Remix.run Logo
linzhangrun 2 hours ago

deepseek-v4-pro, probably the representative cheap opensouce LLM, was released in 2026.4 One year before, what OAI had in hand was gpt-4.1 and gpt-o3. I think it is not very controversial to say that deepseek is stronger than them, at most you can point to some post-training problems, basically the instability you mentioned. Also I am not sure if it is because the people who are best at using AI -- the people making AI -- get more development speed as the models get smarter, but my feeling is model progress is getting faster and faster. GPT-3.5 and GPT-4 were almost one year apart. The disadvantage from hardware limits and compute shortage is visible from the size of chinese models. glm-5.2, which is claimed to be around opus-4.6 level in coding, is only 744B. But Chinese engineers are obviously, how to put it, getting very effective results on "performance at the same size". And that is not even talking about the advantages from China's electricity, manpower, or even "national will" to compete against America. So saying it may take three years to catch up with a gap that is now only several months looks too pessimistic. ChatGPT itself was released only three and a half years ago, and today is already a completely different world.

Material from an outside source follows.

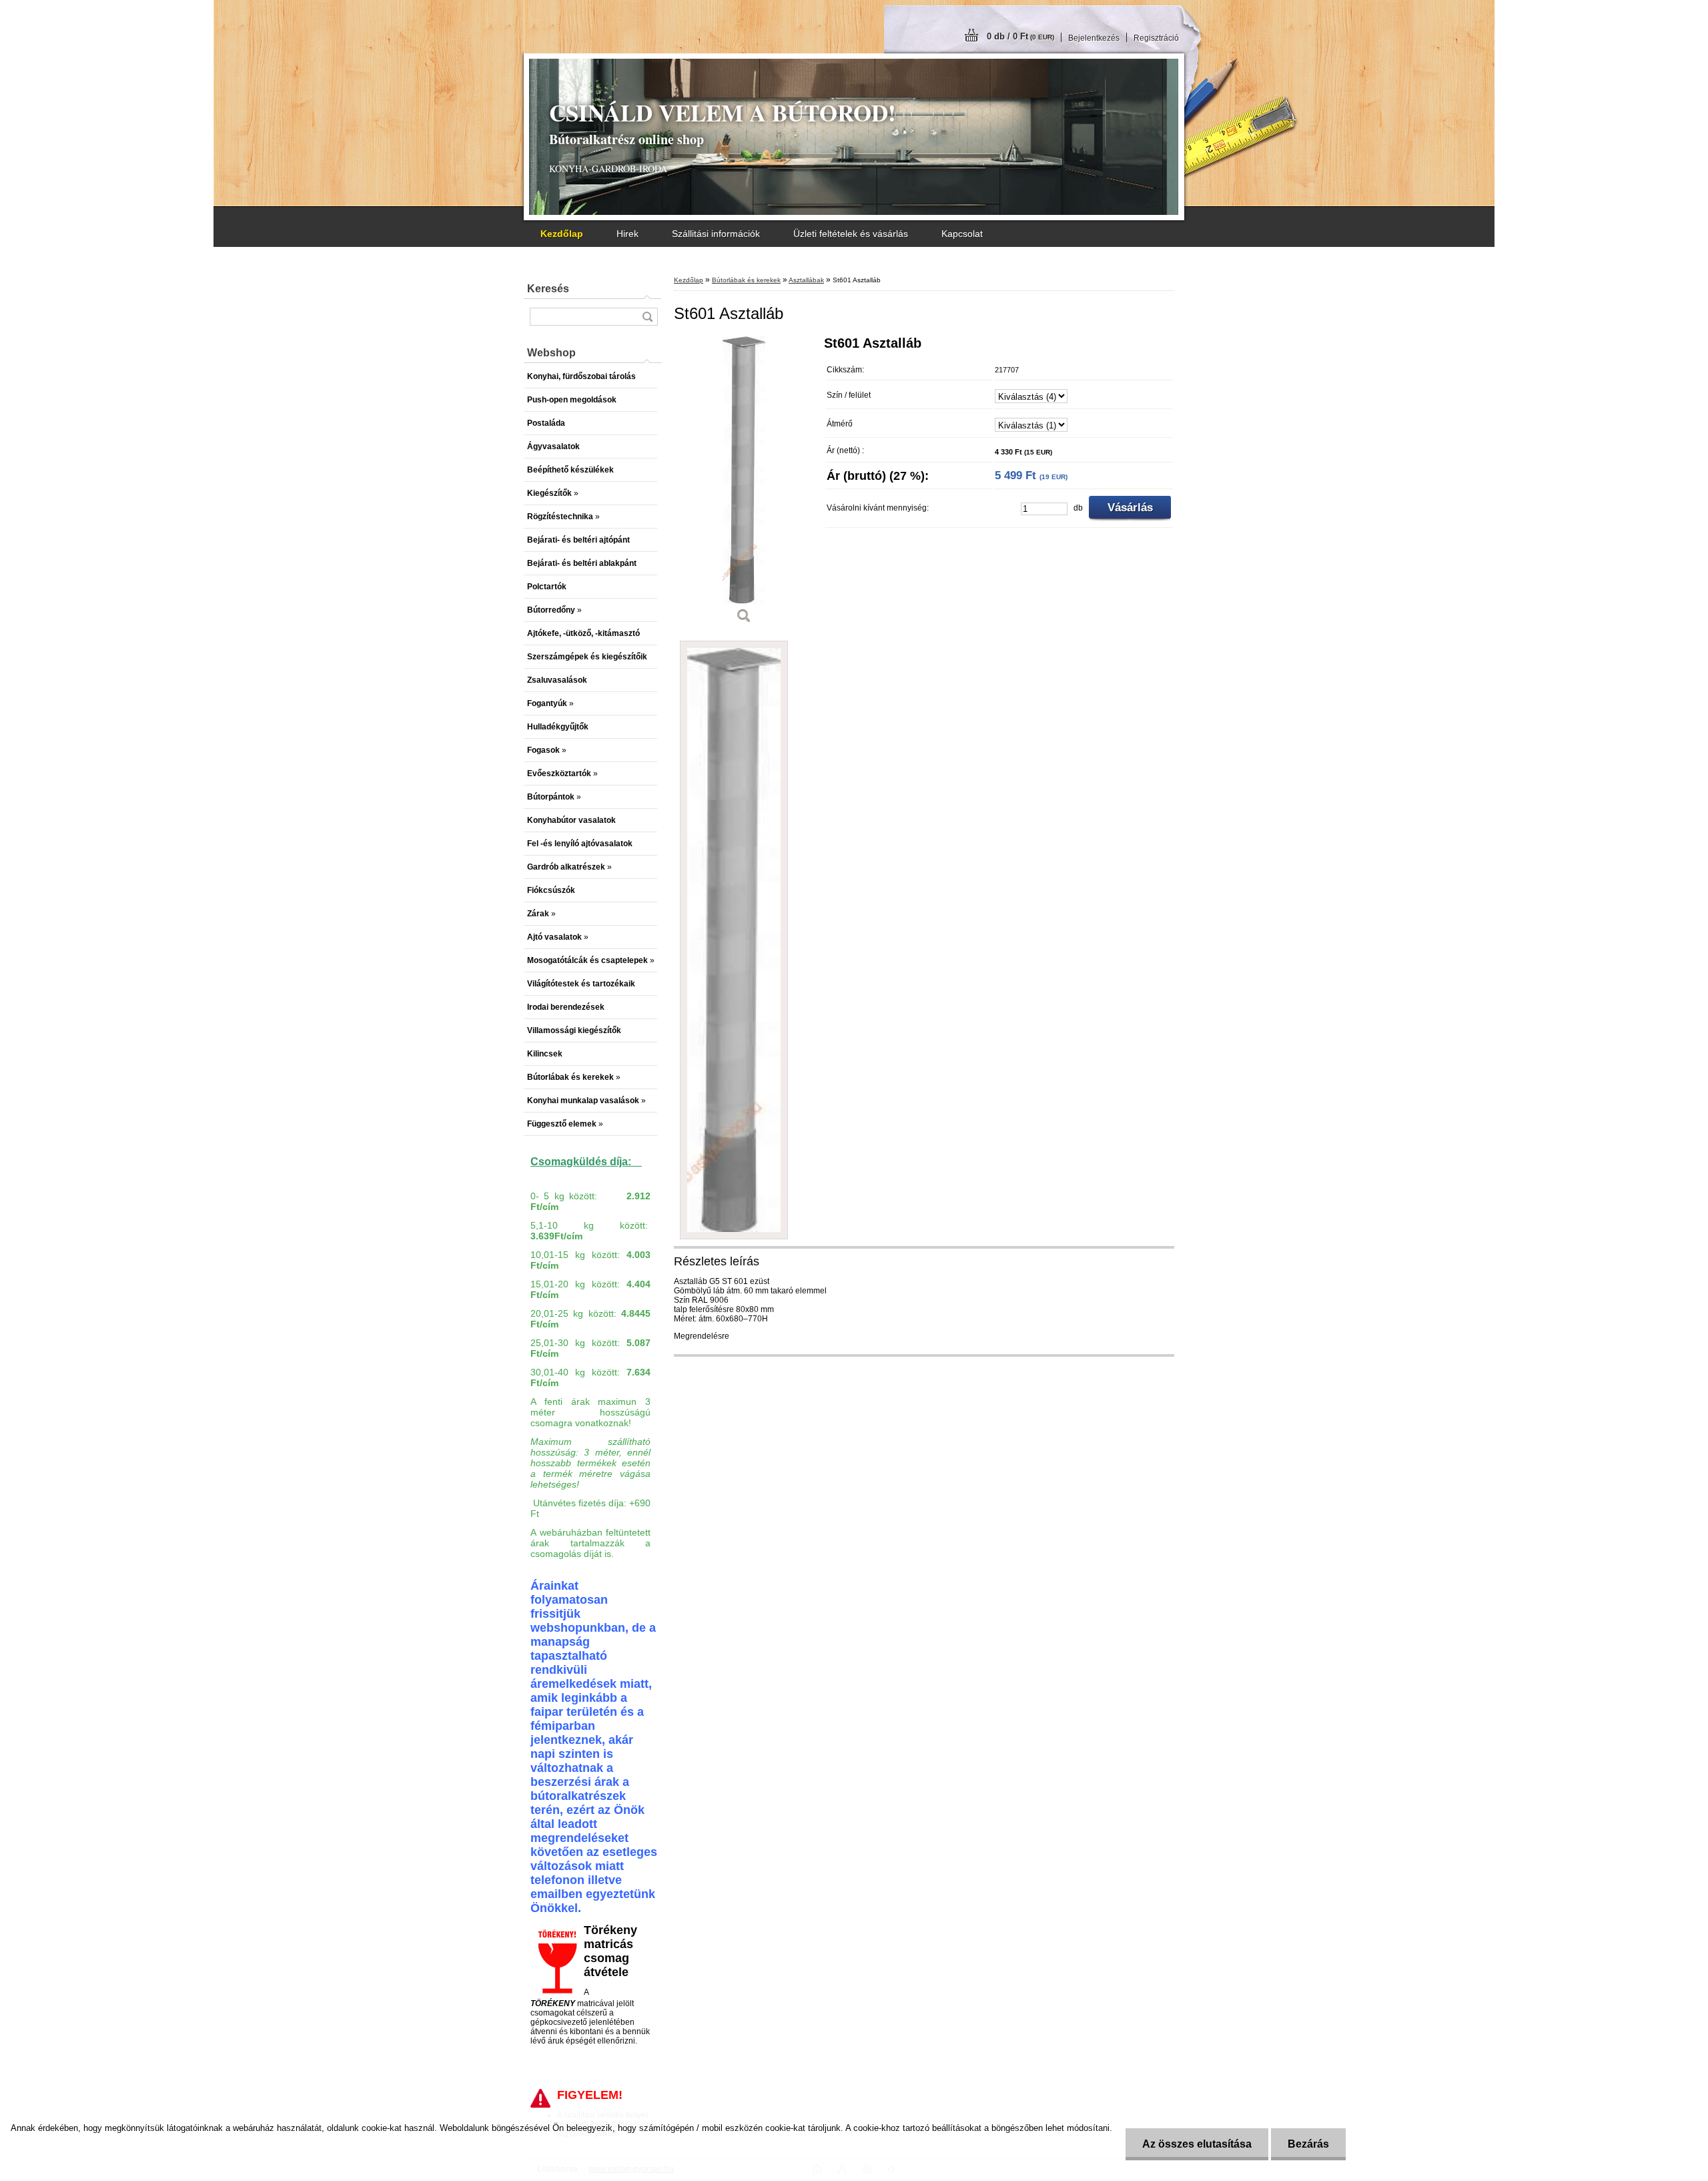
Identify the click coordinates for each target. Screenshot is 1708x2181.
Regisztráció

sho 2 hours ago | parent [-]

You may be right, and I certainly hope so!

But the question was about whether the Chinese labs will have fable-equivalence in 1 year. I am by no means some kind of insider, but knowing the vaguest outlines of what went into Mythos, they just can't do it. The compute is not there. The Chinese engineers are incredible, but they're not literal magicians.

Of course there could be something incredible to come out of left field and overturn the apple cart yet again, but that's speculation. It would be awesome, sure! But I wouldn't bet too heavily on it.

And FWIW - again, no disrespect at all to the Chinese engineers but I don't rate GLM5.2 as being even close to opus 4.6. It can hit a few benchmarks, sure, that's the top edge of the "jag". But filling in the rest of the capabilities - again, it takes compute and data the OSS labs just don't have, that anyone knows about at least.